- Photo credit: Anita Peppers/moruefile.
Getting to the doctor may not be easy for the 130,000 Indiana children who still don't have health insurance.
According to a new report from the Georgetown Center for Children and Families, Indiana's rate of uninsured children has essentially remained flat the past few years, at 8.2 percent. Report co-author Joan Alker said that's higher than the national rate of slightly more than 7 percent.
"The other interesting finding this year," she said, "is that children in working families living on the brink of poverty are those that have the highest rate of uninsurance, compared to other income groups."
Alker said those are children who would benefit the most should Congress continue funding for the Children's Health Insurance Program (CHIP), which is set to expire next fall.

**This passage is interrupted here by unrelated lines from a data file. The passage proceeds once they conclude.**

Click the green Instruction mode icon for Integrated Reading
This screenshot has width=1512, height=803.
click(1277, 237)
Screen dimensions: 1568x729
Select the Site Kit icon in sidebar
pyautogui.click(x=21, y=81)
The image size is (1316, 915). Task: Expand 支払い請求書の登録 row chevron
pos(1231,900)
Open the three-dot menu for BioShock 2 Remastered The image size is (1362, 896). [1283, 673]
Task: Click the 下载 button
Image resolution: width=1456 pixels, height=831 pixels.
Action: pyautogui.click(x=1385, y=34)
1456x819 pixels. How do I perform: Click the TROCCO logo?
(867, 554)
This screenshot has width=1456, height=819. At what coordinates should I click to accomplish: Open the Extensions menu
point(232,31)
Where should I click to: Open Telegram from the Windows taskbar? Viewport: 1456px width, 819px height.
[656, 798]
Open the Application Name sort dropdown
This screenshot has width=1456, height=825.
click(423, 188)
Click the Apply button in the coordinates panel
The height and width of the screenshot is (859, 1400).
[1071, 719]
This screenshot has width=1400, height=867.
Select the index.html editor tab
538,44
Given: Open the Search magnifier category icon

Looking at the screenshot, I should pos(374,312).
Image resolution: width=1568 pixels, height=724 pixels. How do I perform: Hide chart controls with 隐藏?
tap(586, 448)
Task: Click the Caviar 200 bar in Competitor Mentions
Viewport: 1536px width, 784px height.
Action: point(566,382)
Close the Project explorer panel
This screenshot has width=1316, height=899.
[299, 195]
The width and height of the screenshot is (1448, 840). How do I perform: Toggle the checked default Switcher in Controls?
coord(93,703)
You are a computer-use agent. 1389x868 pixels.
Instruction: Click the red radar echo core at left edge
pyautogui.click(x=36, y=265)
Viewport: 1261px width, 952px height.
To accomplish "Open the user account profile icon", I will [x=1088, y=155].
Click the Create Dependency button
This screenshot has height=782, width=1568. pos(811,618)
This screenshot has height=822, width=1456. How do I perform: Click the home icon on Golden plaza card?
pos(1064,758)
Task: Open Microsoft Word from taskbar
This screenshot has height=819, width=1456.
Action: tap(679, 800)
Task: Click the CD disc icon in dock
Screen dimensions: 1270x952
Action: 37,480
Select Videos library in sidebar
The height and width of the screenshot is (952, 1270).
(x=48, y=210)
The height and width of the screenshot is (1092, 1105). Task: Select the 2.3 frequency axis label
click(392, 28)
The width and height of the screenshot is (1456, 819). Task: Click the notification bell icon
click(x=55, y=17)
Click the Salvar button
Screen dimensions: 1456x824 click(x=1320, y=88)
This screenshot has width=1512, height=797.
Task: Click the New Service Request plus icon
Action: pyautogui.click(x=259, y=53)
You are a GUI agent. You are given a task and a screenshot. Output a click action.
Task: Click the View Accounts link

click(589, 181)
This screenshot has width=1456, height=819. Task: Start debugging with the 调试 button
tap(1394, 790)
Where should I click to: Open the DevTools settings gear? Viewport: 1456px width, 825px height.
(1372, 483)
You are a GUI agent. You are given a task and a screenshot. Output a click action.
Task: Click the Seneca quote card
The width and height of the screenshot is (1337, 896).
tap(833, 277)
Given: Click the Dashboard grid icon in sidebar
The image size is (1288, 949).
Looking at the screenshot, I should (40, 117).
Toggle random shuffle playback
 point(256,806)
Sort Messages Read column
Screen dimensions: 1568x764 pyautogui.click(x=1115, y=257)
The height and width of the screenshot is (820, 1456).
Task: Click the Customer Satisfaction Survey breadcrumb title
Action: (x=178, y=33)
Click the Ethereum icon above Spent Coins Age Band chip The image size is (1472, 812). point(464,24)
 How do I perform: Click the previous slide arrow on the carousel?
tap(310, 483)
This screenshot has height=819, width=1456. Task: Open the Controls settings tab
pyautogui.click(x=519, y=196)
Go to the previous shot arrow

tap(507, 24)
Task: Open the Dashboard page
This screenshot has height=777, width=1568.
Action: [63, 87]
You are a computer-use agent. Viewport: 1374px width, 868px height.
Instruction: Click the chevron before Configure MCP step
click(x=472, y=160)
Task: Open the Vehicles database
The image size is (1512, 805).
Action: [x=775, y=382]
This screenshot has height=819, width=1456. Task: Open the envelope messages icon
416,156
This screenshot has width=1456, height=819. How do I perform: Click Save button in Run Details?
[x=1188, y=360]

Alker said there are many benefits to ensuring that all children have access to health coverage.
"We do know from a lot of research that children who have coverage - be it private or public coverage - do better in school," she said. "They have better access to primary and preventive health-care services, and their families are protected from bankruptcy that can arise from unpaid medical bills."
In the past five years, the number of uninsured children nationwide declined by 1.7 million - thanks in part to Medicaid and CHIP. Alker said a lot is riding on the outcome of Congress' debate over reauthorizing CHIP.
"I'm certainly guardedly optimistic that CHIP will be funded next year," she said. "On the other hand, we do have a certain amount of difficulties in coming to agreement on anything. So, I hope that CHIP doesn't get caught up in that."
The report also noted that Elkhart County's uninsured-child rate of 17.9 percent is among the highest in the nation.